Andrés Rueda, o presidente do Santos, convocou uma entrevista coletiva de imprensa nesta segunda-feira, 20, para denunciar um funcionário do clube, que teria tentado subornar uma jogadora do Red Bull Bragantino em uma partida entre os dois clubes pelo Campeonato Brasileiro Feminino – o duelo aconteceu no domingo passado, 19, na Vila Belmiro, e terminou empatado em 1 a 1. Segundo o dirigente, que não revelou a identidade do homem, o infrator queria manipular o duelo para lucrar com apostas. De acordo com Rueda, o funcionário foi demitido e o caso pode ser a “ponta do iceberg” no futebol brasileiro.

“A gente teve um fato lamentável comprovadamente nesse fim de semana e que talvez seja a cabeça de um iceberg do que está acontecendo no nosso futebol. Um funcionário do nosso clube, do futebol feminino, utilizando-se de um intermediário do Bragantino, tentou subornar uma jogadora do Bragantino para arranjar um resultado elástico já no primeiro tempo do jogo para efeito de apostas”, disse o mandatário santista. Ainda segundo o presidente, a jogadora supostamente procurada para receber o suborno acionou o diretor executivo do Red Bull Bragantino, Thiago Scuro, para relatar o caso.
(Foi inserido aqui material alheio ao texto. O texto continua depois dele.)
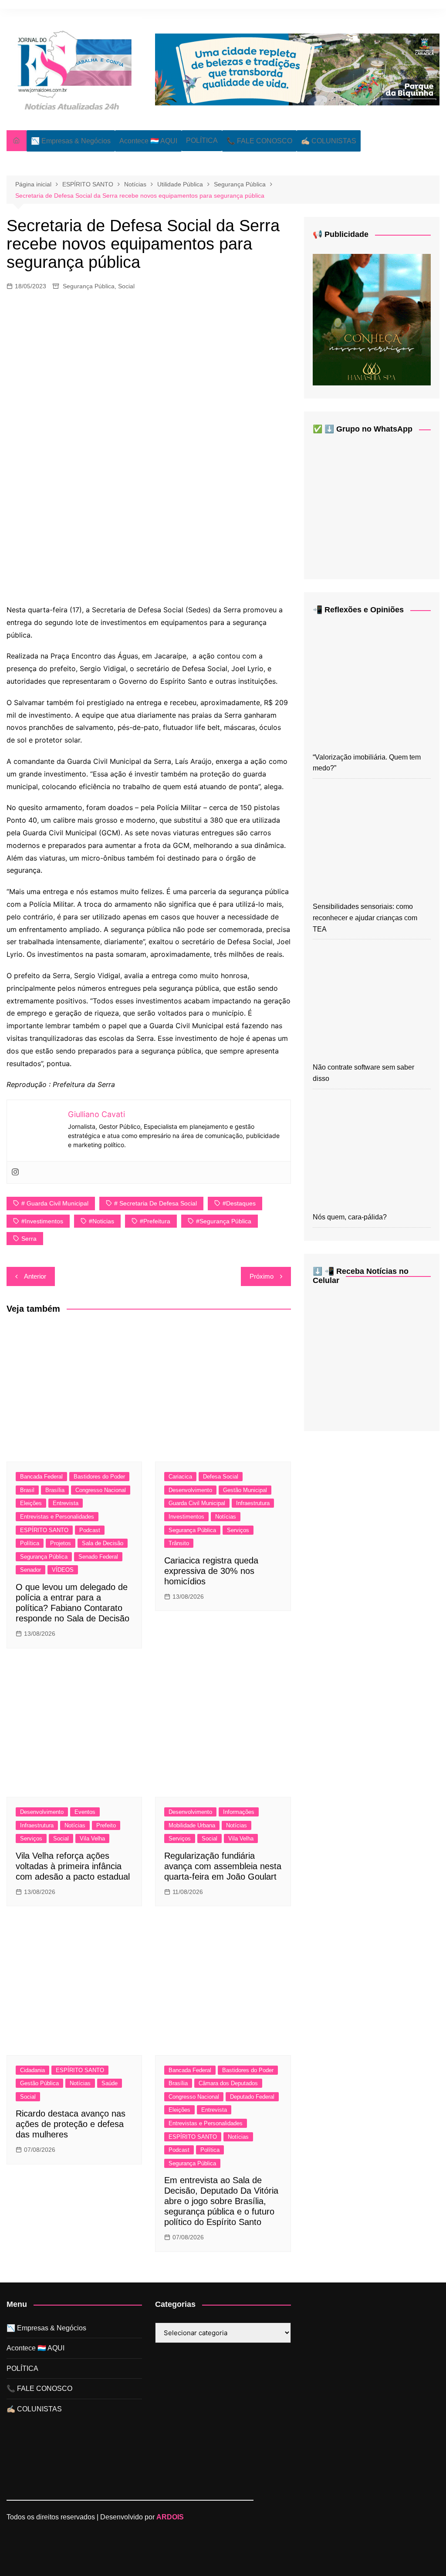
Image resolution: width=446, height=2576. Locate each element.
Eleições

“A alegação é de que o Bragantino já estava eliminado. A jogadora prontamente recusou a proposta e comunicou seus superiores, que têm uma relação muito forte com o Thiago, apresentando inclusive provas materiais, prints de conversas. Tão logo chegou ao nosso conhecimento, junto com o Thiago, a gente tomou algumas providências. Providências que tomamos de imediato: demissão por justa causa de todos os envolvidos. Oficiamos imediatamente a CBF, colocando as provas, os prints”, continuou Rueda. “O resultado não era para o resultado da partida, era para que acontecessem algumas condições no primeiro tempo”, completou.

Andrés Rueda ainda revelou que a arbitragem da partida pode estar envolvida no caso e disse que abriu um boletim de ocorrência para apurar o caso. “Em uma passagem inclusive do início do jogo, um negócio no mínimo esquisito, um funcionário dando supostamente um envelope para a quarta árbitra (Adeli Mara Monteiro) na frente da juíza (Marianna Nanni Batalha), que tem de ser investigado. Avisamos a CBF. Abrimos um BO para apuração criminal dos fatos e estamos preparando todo um material para encaminhar para o Ministério Público. Não ficaremos contentes enquanto não apurarmos toda a podridão”, finalizou.